Hunter raked his fingers through his sweaty hair. He really needed a shower, but wouldn’t leave the hospital until he knew Brianna was all right. “She was in labor. She just had the baby a few minutes ago.”
“Skunk,” Grant repeated. “No wonder you stayed with her. So...when do you think you’ll get back here?”
“No telling. Go on and eat dinner without me. I may swing by my apartment for a shower later, but I doubt I’ll make it back out to your place today.” He remembered then that his truck was sitting in Grant’s driveway. “Wait, my truck’s out there, and I need it.” He winced, hating to beg a favor from Grant, who had two small kids to deal with. Maybe his parents could bring him a vehicle. “Are Mom and Dad still there? Could one of them bring my truck to the hospital when they head back into town?”
“I think we can work something out between the three of us.” He heard Grant sigh. “So this woman has no idea who she is? There was nothing with her that identified her? A wallet or cell phone or piece of mail?”
“Not that I found with my preliminary search, but I plan to go back out to the car and look again.” Hunter glanced up to see Brianna being wheeled out of the radiology department. “Text me when you get here with my truck, okay? I gotta go.”
“Sure. Love ya, bro.”
“Back atcha.” Hunter tugged a sad grin, wanting to tease his brother about unmanly professions of feelings. But knowing why his brother had started telling him he loved him at the end of phone calls and visits made teasing impossible. The suddenness of Tracy’s death had shaken the whole family. Factor into that the third Mansfield brother, Connor, returning to WitSec with his wife and daughter, and the family had plenty of reasons to be particularly mindful of family bonds. They all hugged more, said frequent “I love yous” and didn’t take their time together for granted.
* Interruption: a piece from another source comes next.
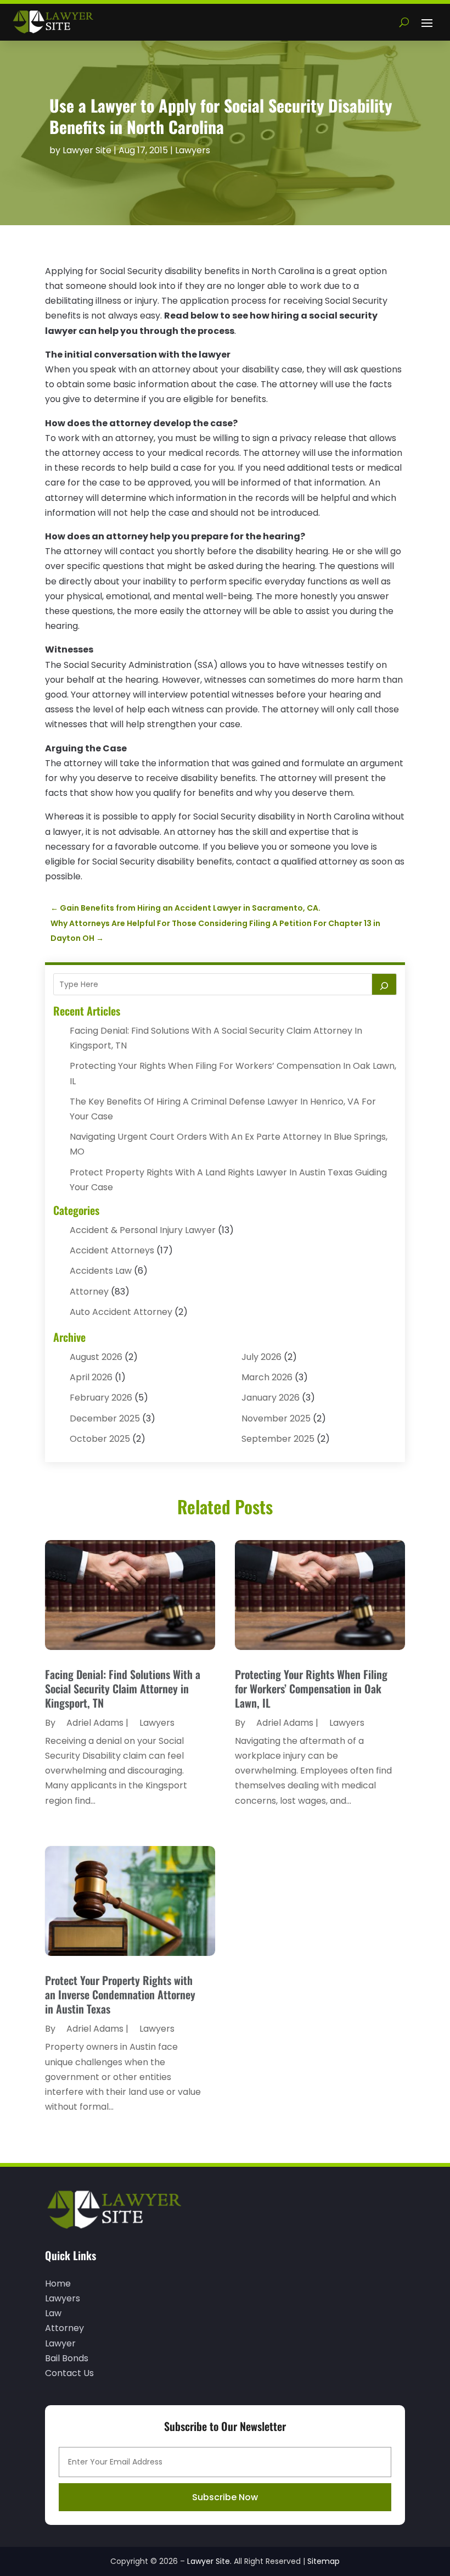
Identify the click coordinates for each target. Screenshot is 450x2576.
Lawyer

As the hospital aides rolled Brianna’s stretcher closer, he couldn’t help but wonder about her family. Did she have anyone looking for her? Was someone, even now, pacing the floor and waiting for her to call? A pang of sympathy prodded him and fired a sense of urgency inside him to find out who she was and where she lived.
Her eyes found his as she neared him, and he sent her an encouraging smile. “They took your son upstairs to be checked more thoroughly by the staff pediatrician. And they’re getting a room ready for you on the maternity floor.”
She nodded, then winced, her hand lifting to her temple, where her head had a new bandage.
“Any news from the CT scan?” he asked.
“Not yet.” Her sky-blue eyes clouded with worry. “The doctor is reading it now.”
* * *
“The CT scan and MRI both show what we suspected,” the staff neurologist said, his hands shoved in the pockets of his white lab coat. “You have a significant concussion, which has caused swelling in the brain. That swelling is what has caused the memory loss. I have every reason to believe that as the swelling goes down, you should get most, if not all, of your memory back.”